The one on his left lowered the massive lasrifle to his waist, still keeping it at the ready. The soldier on the right held his weapon with the business end pointed at the floor. The soldier was silent for a moment longer, apparently studying the tech, though it was hard to tell through the distortion masks.

“Are you ready to speak to me now?” he intoned, his voice flat and expressionless through the mask.

“I told you, I don’t…”

The rifle came up again, sighting on him. He screamed and felt warm piss trickle down his leg.

“You waste our time,” the soldier continued. “If you will not help us, there are others. Doubtless they will want to live more than you.”

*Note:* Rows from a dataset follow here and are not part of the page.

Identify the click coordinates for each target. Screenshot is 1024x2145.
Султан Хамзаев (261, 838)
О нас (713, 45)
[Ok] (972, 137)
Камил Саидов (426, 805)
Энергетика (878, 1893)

The tech heard the soft whine and click of the lasrifle and could not stop his tears. Above him, the computer informed them that Decks Five through Ten had been breached by intruders and that the Fire Squad should report to a blaze in progress in the Dining Hall. It was a detached report on a dying ship and he knew that if he did not do as they said, he would only suffer more pain.

He was a tech, a lowly tech, not crew and certainly not one of the fearsome security personnel who–inexplicable as it seemed–were dying in droves at the hands of these relentless attackers. Soldiers, really. Soldiers who were better than the best that Conway Enterprises had to offer. Better than men genetically bred to protect and kill. It was unthinkable.

As unthinkable as what he was about to do. Because the only thing he wanted as much as a way off the ship right now was no more pain.

“Shoot him in the–”

“Wait!” He felt every breath that left him as if for the first time.

“I…know where it is. I know where the room is. I can take you there. Please…let me take you there.”

The solider did not move for a moment, then he raised his rifle.

“Lead the way. But be warned–-if you attempt to mislead us, you will die. Slowly and in great pain. Get up.”

That’s all for now. I’ll post more from both books as I go along.

Have a great season and see you again soon!

4 comments

  1. Ah, man, that sucks. I’m so sorry you’re suffering from this.
    Damn mosquitoes.
    Good luck dealing with the pain and fatigue. I think this kind of thing can lead to depression, so we’ll have to help you stay above water. I bought your book! Great story – I hope that helps!

    1. Hello Harlene! Thanks for dropping by and thanks for reading the book. Glad you enjoyed it. I’m still working on the sequel, because I got sidelined writing another book, so wish me luck that I’ll have it ready by the end of the year.